I too love the pop guns and the Teddy with his stuffing coming out. If only real war was like that. The teddy battles make a terrific spectacle.
Here are a few more photos, taken from a new game of Honours of War using the teddy bears. Since the Prussians won the previous game, in the current game that we started last Monday evening they were tasked with attacking the Austrians.
Inferior Austrian Hussars couldn't survive an attack from standard Prussian cavalry. Note the Prussian balloon used for surveillance.
Thanks for all of the kind comments, boys! My friend Bernie, who owns and painted the teddy bear armies, was happy to hear what you all have written. He'd like to present a game using the rules and his bears at a convention, whether it'd be the SYW Convention in late March or at Little Wars in the Chicago-area.
The rules are easy to learn, and the guys are challenged to use tactics within the parameters of the rules. We're having fun! Kudos to Keith for a nice set of rules.
I don't care what anyone else says Ivor - I think you're a very nice person.

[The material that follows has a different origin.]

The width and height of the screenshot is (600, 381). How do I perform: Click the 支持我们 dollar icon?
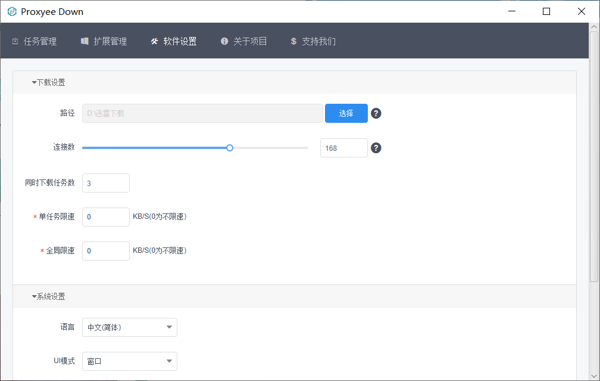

Hah! You've fallen under my spell, Keith!
Really, kudos to you for designing a set of rules for the SYW that are refreshingly easy to learn and fun to play, and at the same time inspires one to learn more about the period. I think that Honours of War is an award-winner in the hobby of gaming linear warfare. Additionally, thanks for your prompt and nice responses to questions and suggestions on your forum.
We finished our game using Keith's rules. The Austrians had their right flank broken so victory to the Prussians. Birdseye view of the game at the end shows the Prussian breakthrough (mid left). Upper center of image shows the left flank of the Austrians (left side of table) pinned by opposing Prussians.
Below is a closer view of the breakthrough. The columns of Prussians show that the Prussians were quickly getting into position to exploit the break. This was due to the player, controlling those Prussians, having a Dashing leader who rolled an Inspiring performance.
In addition, the Dependable Austrian overall commander became a casualty only to be replaced by a Dithering leader! Very depressing for the Austrian players, which confirmed that it was a Prussian victory.
The guys enjoyed the game, and they appreciated the national differences. Though we had about 5 batteries per side, all medium caliber, no players felt that they were too strong or too weak. In fact, I took over (for a player that couldn't attend) an Austrian infantry brigade with a battery, and that battery was overwhelmed by the Prussian grenadiers in a melee! Another Austrian battery routed due to fire from an advancing Prussian battery and infantry battalion.
It was a very enjoyable game, and the guys learned the rules fairly quickly. I have two two more photos that I'll post later this week.
Thanks, Keith, for a nicely designed set of rules for the SYW!